Aim of the task:
Render every line of the rows below as a Markdown table with two columns, No. and Text. Number the lines in order and leave out the blank ones.

---- Supplied data

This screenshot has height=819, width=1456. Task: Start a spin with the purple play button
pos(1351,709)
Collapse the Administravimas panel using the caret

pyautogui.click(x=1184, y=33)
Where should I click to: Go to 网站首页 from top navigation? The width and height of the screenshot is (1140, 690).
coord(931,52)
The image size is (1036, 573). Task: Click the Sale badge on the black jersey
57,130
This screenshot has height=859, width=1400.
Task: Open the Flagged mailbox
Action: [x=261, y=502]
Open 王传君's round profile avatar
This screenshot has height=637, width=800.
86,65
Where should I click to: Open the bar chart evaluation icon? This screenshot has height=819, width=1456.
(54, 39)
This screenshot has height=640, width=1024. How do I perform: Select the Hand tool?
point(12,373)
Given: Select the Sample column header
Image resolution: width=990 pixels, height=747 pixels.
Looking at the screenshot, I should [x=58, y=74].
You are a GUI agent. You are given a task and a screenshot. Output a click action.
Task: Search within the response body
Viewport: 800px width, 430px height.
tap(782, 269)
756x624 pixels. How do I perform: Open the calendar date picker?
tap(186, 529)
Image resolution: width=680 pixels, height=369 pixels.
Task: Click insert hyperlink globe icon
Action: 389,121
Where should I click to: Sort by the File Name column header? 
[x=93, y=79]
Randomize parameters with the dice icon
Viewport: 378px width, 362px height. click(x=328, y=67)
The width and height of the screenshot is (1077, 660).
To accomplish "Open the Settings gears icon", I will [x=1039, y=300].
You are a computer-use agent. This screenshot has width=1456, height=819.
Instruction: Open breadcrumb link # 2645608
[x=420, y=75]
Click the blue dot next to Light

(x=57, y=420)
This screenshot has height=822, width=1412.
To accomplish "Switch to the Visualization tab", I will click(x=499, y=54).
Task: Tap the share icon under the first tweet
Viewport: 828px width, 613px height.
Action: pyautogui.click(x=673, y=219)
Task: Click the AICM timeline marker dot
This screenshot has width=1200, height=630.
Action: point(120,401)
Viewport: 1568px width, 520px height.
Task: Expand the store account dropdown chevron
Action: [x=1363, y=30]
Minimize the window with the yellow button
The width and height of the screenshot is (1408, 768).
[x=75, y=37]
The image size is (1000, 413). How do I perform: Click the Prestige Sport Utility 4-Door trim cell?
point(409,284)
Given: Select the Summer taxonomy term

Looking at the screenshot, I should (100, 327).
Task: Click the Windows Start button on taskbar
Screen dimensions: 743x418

--------

Worked answer:
| No. | Text |
|---|---|
| 1 | This screenshot has height=819, width=1456. Task: Start a spin with the purple play button |
| 2 | pos(1351,709) |
| 3 | Collapse the Administravimas panel using the caret |
| 4 | pyautogui.click(x=1184, y=33) |
| 5 | Where should I click to: Go to 网站首页 from top navigation? The width and height of the screenshot is (1140, 690). |
| 6 | coord(931,52) |
| 7 | The image size is (1036, 573). Task: Click the Sale badge on the black jersey |
| 8 | 57,130 |
| 9 | This screenshot has height=859, width=1400. |
| 10 | Task: Open the Flagged mailbox |
| 11 | Action: [x=261, y=502] |
| 12 | Open 王传君's round profile avatar |
| 13 | This screenshot has height=637, width=800. |
| 14 | 86,65 |
| 15 | Where should I click to: Open the bar chart evaluation icon? This screenshot has height=819, width=1456. |
| 16 | (54, 39) |
| 17 | This screenshot has height=640, width=1024. How do I perform: Select the Hand tool? |
| 18 | point(12,373) |
| 19 | Given: Select the Sample column header |
| 20 | Image resolution: width=990 pixels, height=747 pixels. |
| 21 | Looking at the screenshot, I should [x=58, y=74]. |
| 22 | You are a GUI agent. You are given a task and a screenshot. Output a click action. |
| 23 | Task: Search within the response body |
| 24 | Viewport: 800px width, 430px height. |
| 25 | tap(782, 269) |
| 26 | 756x624 pixels. How do I perform: Open the calendar date picker? |
| 27 | tap(186, 529) |
| 28 | Image resolution: width=680 pixels, height=369 pixels. |
| 29 | Task: Click insert hyperlink globe icon |
| 30 | Action: 389,121 |
| 31 | Where should I click to: Sort by the File Name column header?  |
| 32 | [x=93, y=79] |
| 33 | Randomize parameters with the dice icon |
| 34 | Viewport: 378px width, 362px height. click(x=328, y=67) |
| 35 | The width and height of the screenshot is (1077, 660). |
| 36 | To accomplish "Open the Settings gears icon", I will [x=1039, y=300]. |
| 37 | You are a computer-use agent. This screenshot has width=1456, height=819. |
| 38 | Instruction: Open breadcrumb link # 2645608 |
| 39 | [x=420, y=75] |
| 40 | Click the blue dot next to Light |
| 41 | (x=57, y=420) |
| 42 | This screenshot has height=822, width=1412. |
| 43 | To accomplish "Switch to the Visualization tab", I will click(x=499, y=54). |
| 44 | Task: Tap the share icon under the first tweet |
| 45 | Viewport: 828px width, 613px height. |
| 46 | Action: pyautogui.click(x=673, y=219) |
| 47 | Task: Click the AICM timeline marker dot |
| 48 | This screenshot has width=1200, height=630. |
| 49 | Action: point(120,401) |
| 50 | Viewport: 1568px width, 520px height. |
| 51 | Task: Expand the store account dropdown chevron |
| 52 | Action: [x=1363, y=30] |
| 53 | Minimize the window with the yellow button |
| 54 | The width and height of the screenshot is (1408, 768). |
| 55 | [x=75, y=37] |
| 56 | The image size is (1000, 413). How do I perform: Click the Prestige Sport Utility 4-Door trim cell? |
| 57 | point(409,284) |
| 58 | Given: Select the Summer taxonomy term |
| 59 | Looking at the screenshot, I should (100, 327). |
| 60 | Task: Click the Windows Start button on taskbar |
| 61 | Screen dimensions: 743x418 |